(INFORMATION SHOWN Opens)

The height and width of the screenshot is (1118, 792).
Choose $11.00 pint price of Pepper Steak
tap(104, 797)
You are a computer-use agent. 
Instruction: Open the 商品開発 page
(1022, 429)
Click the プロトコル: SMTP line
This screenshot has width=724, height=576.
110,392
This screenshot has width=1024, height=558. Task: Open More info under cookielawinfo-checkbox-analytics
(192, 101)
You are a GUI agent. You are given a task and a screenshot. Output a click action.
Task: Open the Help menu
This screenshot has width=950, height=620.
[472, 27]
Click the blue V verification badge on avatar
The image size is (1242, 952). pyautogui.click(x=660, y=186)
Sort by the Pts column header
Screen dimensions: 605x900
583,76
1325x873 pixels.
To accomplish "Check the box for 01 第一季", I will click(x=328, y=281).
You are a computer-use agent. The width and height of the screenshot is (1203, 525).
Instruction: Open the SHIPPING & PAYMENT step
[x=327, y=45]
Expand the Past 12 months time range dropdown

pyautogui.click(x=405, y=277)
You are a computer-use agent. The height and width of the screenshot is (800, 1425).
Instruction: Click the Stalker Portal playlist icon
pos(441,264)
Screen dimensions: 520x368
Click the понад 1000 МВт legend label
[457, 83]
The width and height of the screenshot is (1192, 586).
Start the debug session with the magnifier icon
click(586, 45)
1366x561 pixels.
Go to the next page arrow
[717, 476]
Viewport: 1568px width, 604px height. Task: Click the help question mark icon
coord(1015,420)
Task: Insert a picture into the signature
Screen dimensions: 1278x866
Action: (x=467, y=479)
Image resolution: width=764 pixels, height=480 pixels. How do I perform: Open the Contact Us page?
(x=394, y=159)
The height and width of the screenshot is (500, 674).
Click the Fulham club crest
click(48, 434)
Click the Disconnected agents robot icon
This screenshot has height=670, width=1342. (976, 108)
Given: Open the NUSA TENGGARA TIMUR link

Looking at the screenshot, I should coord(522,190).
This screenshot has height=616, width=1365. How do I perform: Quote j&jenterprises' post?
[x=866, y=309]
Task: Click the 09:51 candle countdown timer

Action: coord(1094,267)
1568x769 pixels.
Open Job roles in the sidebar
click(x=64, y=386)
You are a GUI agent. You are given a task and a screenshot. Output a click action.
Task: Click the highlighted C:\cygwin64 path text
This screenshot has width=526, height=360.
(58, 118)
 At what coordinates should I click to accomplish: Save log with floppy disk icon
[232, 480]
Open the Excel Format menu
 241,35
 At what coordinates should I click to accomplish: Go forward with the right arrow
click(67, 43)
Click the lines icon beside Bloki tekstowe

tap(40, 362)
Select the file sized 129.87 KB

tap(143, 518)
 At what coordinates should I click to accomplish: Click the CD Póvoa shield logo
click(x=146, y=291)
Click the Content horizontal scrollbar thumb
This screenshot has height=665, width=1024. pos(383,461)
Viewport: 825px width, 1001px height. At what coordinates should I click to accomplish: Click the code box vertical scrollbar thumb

(INFORMATION SHOWN Closes)

§ **BRIEF**:
All records above are to be returned exactly as given.

§ **OUTPUT BELOW**:
The height and width of the screenshot is (1118, 792).
Choose $11.00 pint price of Pepper Steak
tap(104, 797)
You are a computer-use agent. 
Instruction: Open the 商品開発 page
(1022, 429)
Click the プロトコル: SMTP line
This screenshot has width=724, height=576.
110,392
This screenshot has width=1024, height=558. Task: Open More info under cookielawinfo-checkbox-analytics
(192, 101)
You are a GUI agent. You are given a task and a screenshot. Output a click action.
Task: Open the Help menu
This screenshot has width=950, height=620.
[472, 27]
Click the blue V verification badge on avatar
The image size is (1242, 952). pyautogui.click(x=660, y=186)
Sort by the Pts column header
Screen dimensions: 605x900
583,76
1325x873 pixels.
To accomplish "Check the box for 01 第一季", I will click(x=328, y=281).
You are a computer-use agent. The width and height of the screenshot is (1203, 525).
Instruction: Open the SHIPPING & PAYMENT step
[x=327, y=45]
Expand the Past 12 months time range dropdown

pyautogui.click(x=405, y=277)
You are a computer-use agent. The height and width of the screenshot is (800, 1425).
Instruction: Click the Stalker Portal playlist icon
pos(441,264)
Screen dimensions: 520x368
Click the понад 1000 МВт legend label
[457, 83]
The width and height of the screenshot is (1192, 586).
Start the debug session with the magnifier icon
click(586, 45)
1366x561 pixels.
Go to the next page arrow
[717, 476]
Viewport: 1568px width, 604px height. Task: Click the help question mark icon
coord(1015,420)
Task: Insert a picture into the signature
Screen dimensions: 1278x866
Action: (x=467, y=479)
Image resolution: width=764 pixels, height=480 pixels. How do I perform: Open the Contact Us page?
(x=394, y=159)
The height and width of the screenshot is (500, 674).
Click the Fulham club crest
click(48, 434)
Click the Disconnected agents robot icon
This screenshot has height=670, width=1342. (976, 108)
Given: Open the NUSA TENGGARA TIMUR link

Looking at the screenshot, I should coord(522,190).
This screenshot has height=616, width=1365. How do I perform: Quote j&jenterprises' post?
[x=866, y=309]
Task: Click the 09:51 candle countdown timer

Action: coord(1094,267)
1568x769 pixels.
Open Job roles in the sidebar
click(x=64, y=386)
You are a GUI agent. You are given a task and a screenshot. Output a click action.
Task: Click the highlighted C:\cygwin64 path text
This screenshot has width=526, height=360.
(58, 118)
 At what coordinates should I click to accomplish: Save log with floppy disk icon
[232, 480]
Open the Excel Format menu
 241,35
 At what coordinates should I click to accomplish: Go forward with the right arrow
click(67, 43)
Click the lines icon beside Bloki tekstowe

tap(40, 362)
Select the file sized 129.87 KB

tap(143, 518)
 At what coordinates should I click to accomplish: Click the CD Póvoa shield logo
click(x=146, y=291)
Click the Content horizontal scrollbar thumb
This screenshot has height=665, width=1024. pos(383,461)
Viewport: 825px width, 1001px height. At what coordinates should I click to accomplish: Click the code box vertical scrollbar thumb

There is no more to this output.